:: TASK OBJECTIVE ::
Once you find the line containing "Logan Elm Elementary (712, 716)" in the data below, copy it and each following line exactly, up to and including the line containing "CryptoCurrency (82, 1402)", and nothing else.

(Stored data)
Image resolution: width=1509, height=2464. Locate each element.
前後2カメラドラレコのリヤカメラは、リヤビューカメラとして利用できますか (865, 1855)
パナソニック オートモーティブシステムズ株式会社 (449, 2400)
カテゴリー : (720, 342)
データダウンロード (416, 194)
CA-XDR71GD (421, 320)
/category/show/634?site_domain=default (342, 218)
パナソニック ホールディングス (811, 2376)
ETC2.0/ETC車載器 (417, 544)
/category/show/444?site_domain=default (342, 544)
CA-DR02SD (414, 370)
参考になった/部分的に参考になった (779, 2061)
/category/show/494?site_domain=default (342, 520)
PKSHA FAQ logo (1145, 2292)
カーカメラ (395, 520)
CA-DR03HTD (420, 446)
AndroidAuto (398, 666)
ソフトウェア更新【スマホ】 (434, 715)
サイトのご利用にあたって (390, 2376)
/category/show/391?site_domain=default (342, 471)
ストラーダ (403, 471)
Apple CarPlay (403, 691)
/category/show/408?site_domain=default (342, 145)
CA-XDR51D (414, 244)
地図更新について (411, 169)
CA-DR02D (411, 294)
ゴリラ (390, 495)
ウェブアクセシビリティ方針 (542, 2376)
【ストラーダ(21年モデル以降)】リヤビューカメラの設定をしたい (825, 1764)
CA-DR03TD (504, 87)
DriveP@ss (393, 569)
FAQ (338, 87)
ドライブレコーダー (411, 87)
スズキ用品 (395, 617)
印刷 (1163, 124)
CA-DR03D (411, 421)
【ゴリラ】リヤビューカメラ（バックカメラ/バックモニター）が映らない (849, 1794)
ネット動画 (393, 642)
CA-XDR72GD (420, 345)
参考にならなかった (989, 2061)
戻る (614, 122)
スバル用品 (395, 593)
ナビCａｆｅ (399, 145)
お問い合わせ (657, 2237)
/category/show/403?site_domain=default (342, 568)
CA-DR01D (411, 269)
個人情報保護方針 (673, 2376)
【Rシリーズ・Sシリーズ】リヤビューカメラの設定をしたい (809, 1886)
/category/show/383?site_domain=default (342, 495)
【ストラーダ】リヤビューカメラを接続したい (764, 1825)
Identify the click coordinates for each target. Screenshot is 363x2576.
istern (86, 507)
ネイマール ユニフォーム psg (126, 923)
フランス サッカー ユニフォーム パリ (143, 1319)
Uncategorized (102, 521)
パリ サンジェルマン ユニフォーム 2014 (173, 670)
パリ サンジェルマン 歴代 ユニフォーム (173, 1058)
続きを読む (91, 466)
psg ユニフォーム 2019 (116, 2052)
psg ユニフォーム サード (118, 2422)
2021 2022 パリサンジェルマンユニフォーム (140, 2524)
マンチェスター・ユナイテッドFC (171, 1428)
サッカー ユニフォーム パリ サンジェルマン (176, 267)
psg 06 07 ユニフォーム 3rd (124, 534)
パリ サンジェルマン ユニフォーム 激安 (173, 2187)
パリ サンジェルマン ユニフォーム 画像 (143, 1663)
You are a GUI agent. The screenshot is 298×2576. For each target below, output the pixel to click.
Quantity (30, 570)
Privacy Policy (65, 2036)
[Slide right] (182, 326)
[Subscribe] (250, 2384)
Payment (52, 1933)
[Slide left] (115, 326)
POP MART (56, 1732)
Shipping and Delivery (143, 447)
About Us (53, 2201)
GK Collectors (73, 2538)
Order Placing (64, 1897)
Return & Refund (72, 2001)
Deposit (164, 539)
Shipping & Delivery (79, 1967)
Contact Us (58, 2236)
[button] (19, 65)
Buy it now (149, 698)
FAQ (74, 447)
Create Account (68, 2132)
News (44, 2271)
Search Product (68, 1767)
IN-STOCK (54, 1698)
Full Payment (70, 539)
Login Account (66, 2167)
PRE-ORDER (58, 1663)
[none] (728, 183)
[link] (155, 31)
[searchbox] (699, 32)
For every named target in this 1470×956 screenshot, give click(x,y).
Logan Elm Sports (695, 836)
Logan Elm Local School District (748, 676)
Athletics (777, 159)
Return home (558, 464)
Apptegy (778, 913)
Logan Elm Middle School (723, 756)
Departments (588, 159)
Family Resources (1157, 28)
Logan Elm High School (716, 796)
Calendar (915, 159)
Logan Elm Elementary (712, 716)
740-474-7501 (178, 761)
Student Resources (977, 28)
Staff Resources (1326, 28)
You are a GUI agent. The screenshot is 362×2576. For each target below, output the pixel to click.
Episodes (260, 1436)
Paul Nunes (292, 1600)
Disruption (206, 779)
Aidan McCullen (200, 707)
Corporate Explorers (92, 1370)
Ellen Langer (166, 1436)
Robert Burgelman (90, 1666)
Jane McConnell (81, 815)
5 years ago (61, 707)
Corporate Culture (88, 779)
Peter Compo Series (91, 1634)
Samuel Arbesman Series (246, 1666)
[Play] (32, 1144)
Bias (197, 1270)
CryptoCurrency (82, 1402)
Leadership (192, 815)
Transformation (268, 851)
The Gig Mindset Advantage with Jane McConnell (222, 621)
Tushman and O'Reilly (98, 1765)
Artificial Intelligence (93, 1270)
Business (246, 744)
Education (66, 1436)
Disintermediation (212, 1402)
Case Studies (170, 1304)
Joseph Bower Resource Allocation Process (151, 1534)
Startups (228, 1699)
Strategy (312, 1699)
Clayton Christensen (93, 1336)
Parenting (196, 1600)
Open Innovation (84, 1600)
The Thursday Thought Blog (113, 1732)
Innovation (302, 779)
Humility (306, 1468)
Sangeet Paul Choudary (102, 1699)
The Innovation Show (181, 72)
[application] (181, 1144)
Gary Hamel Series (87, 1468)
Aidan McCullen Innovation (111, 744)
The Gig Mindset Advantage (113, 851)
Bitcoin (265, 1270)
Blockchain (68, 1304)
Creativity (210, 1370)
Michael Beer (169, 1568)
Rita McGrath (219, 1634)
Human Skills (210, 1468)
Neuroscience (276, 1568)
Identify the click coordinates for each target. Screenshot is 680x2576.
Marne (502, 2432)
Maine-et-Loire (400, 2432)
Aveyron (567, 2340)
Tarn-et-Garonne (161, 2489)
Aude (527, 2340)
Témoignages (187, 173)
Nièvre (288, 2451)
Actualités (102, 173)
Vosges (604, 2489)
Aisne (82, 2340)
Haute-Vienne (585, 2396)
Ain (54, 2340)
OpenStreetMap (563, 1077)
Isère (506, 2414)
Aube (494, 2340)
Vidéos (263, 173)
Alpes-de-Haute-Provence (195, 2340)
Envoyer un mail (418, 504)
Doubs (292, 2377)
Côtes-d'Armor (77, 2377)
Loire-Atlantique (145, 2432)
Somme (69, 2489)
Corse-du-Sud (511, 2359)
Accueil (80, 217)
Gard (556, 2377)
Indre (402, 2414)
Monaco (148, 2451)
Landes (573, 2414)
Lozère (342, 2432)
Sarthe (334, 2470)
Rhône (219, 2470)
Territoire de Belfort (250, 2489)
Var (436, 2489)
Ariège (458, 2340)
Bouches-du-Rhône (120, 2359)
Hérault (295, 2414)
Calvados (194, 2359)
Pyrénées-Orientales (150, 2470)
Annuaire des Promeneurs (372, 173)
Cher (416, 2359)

:: EXERCISE RESPONSE ::
Logan Elm Elementary (712, 716)
740-474-7501 (178, 761)
Student Resources (977, 28)
Staff Resources (1326, 28)
You are a GUI agent. The screenshot is 362×2576. For each target below, output the pixel to click.
Episodes (260, 1436)
Paul Nunes (292, 1600)
Disruption (206, 779)
Aidan McCullen (200, 707)
Corporate Explorers (92, 1370)
Ellen Langer (166, 1436)
Robert Burgelman (90, 1666)
Jane McConnell (81, 815)
5 years ago (61, 707)
Corporate Culture (88, 779)
Peter Compo Series (91, 1634)
Samuel Arbesman Series (246, 1666)
[Play] (32, 1144)
Bias (197, 1270)
CryptoCurrency (82, 1402)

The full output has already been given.